Überraschung kommt selten allein
Sie wollte gerade den Pfarrer wegen der Beerdigung anrufen. Sie sagte, sie will keine Hilfe bei der Organisation. Und sie meinte, es sei so schade, dass er ausgerechnet jetzt gestorben ist, denn gerade fangen die Schwertlilien an zu blühen, und die mochte er immer besonders gern.«
Hannah lächelte. »Das klingt mehr nach Marma.«
»Ja.« Christopher klang ein wenig gefasster. »Tut es, nicht wahr? Rufst du mich an, wenn du wieder da bist?«
»Natürlich. An den Umständen um Großvaters Tod gibt es vermutlich keinen Zweifel?«
»Absolut keinen, fürchte ich. Es ist so eine geschmacklose Art zu gehen. Es fällt mir sehr schwer, ihm zu verzeihen. Ich mache jetzt lieber Schluss. Bis bald.«
Er legte abrupt auf, und Hannah blickte konsterniert auf das Telefon in ihrer Hand. Er hatte so wütend geklungen. Für sie war ihr Onkel immer die Quintessenz eines Akademikers gewesen: milde, gemessen, vorsichtig.

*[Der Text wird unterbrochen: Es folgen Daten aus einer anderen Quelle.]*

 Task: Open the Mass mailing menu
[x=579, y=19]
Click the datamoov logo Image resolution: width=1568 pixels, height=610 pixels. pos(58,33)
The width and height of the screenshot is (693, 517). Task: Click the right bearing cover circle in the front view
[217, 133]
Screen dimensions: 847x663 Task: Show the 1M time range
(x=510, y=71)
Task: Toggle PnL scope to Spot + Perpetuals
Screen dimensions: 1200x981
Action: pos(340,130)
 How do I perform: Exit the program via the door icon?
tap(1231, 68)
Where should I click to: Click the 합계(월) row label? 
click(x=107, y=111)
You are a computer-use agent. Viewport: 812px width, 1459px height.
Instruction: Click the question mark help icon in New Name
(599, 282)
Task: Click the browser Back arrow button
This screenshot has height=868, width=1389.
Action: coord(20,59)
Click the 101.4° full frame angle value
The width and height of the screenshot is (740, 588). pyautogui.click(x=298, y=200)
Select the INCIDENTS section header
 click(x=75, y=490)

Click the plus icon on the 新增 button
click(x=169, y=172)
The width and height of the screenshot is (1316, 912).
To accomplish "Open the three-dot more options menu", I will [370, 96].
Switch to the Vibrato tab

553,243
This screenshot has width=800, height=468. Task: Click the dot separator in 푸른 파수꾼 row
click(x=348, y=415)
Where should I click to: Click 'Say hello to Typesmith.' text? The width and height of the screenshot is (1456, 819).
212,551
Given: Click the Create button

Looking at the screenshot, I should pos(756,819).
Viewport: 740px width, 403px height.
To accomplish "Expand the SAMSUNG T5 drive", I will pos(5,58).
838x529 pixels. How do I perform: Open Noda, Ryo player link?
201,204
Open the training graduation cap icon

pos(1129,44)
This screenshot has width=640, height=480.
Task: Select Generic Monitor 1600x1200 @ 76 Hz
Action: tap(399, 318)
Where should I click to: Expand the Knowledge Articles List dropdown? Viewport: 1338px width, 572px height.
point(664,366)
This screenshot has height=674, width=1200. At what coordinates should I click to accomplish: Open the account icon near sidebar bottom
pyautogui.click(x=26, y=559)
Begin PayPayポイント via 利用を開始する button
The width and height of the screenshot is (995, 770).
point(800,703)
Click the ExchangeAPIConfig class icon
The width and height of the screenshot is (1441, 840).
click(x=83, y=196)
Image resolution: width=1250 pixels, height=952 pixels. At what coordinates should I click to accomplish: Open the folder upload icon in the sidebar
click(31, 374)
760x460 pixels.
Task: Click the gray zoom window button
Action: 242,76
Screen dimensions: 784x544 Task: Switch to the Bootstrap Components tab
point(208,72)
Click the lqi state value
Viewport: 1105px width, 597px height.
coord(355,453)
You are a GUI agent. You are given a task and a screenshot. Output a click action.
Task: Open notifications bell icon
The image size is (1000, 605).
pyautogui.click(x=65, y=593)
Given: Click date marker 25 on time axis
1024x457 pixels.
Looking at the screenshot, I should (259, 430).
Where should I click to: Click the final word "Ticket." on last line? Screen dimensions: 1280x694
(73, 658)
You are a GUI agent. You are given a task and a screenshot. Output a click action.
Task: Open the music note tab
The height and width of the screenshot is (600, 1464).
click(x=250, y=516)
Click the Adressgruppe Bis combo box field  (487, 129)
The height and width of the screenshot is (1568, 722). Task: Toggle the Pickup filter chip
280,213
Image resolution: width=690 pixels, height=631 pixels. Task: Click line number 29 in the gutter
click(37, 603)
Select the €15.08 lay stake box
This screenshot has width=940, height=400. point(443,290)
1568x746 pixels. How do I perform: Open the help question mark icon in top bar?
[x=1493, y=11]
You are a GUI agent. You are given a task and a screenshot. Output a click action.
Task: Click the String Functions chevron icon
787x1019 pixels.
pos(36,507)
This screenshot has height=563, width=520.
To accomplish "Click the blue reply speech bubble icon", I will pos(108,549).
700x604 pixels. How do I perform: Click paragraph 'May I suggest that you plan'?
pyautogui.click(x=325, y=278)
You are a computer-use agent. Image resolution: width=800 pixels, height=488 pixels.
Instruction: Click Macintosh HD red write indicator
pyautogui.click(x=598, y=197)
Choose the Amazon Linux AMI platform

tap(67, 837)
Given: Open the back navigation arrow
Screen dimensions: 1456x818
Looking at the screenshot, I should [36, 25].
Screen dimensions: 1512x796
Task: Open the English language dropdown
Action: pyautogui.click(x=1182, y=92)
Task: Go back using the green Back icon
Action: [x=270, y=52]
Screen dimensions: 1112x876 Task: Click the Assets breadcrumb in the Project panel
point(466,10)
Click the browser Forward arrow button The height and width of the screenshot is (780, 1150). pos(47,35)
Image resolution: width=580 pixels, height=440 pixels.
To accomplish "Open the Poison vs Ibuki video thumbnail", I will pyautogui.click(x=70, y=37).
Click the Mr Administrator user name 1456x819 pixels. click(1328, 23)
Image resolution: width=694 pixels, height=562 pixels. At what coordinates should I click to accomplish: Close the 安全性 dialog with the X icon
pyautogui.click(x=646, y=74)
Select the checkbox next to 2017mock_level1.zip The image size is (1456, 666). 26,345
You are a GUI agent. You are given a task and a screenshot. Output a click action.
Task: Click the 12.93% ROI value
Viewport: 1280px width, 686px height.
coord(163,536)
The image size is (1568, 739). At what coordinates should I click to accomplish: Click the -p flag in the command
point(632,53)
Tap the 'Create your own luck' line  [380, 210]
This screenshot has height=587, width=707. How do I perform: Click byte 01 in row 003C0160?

Sie sollte ihre Mutter anrufen. Doch erst mal brauchte sie einen starken Kaffee, dann eine heiße Dusche und dann noch einen starken Kaffee.
Als sie vierzig Minuten später zu Hause anrief, hob Tony ab, und sie berichtete ihm, dass sie nach Hampshire fahren würde.
»Christopher hat es mir schon erzählt. Du bist ein Engel. Bist du sicher, dass du so viel Zeit hast?«
»Ich werde meinen Laptop mitnehmen. Ich bin froh, dass ich mich nützlich machen kann. Wie geht es Mum? Kann ich mit ihr sprechen?«
»Na ja«, sagte Tony vorsichtig. »Es geht ihr ganz gut. Sie guckt High Noon .«
Hannah warf einen Blick auf die Küchenuhr. »Sie schaut Fernsehen?«
»Es ist eine DVD «, erklärte Tony. »Du weißt, wie sehr Bertie Western liebt. Kannst du in einer Stunde noch mal anrufen?«
»Ich versuche es vom Zug aus. Weiß sie, dass ich zu Marma fahre?«
»Ich werde es ihr sagen«, versicherte Tony. »Ich sage es ihr nach dem Film.«
Tony schien es ganz normal zu finden, dass eine Frau als Reaktion auf den plötzlichen und skandalösen Tod ihres geliebten Vaters einen Western schaute. Andererseits, dachte Hannah, wie soll man denn auf so einen Schock reagieren? High Noon war wenigstens besser als Beruhigungspillen.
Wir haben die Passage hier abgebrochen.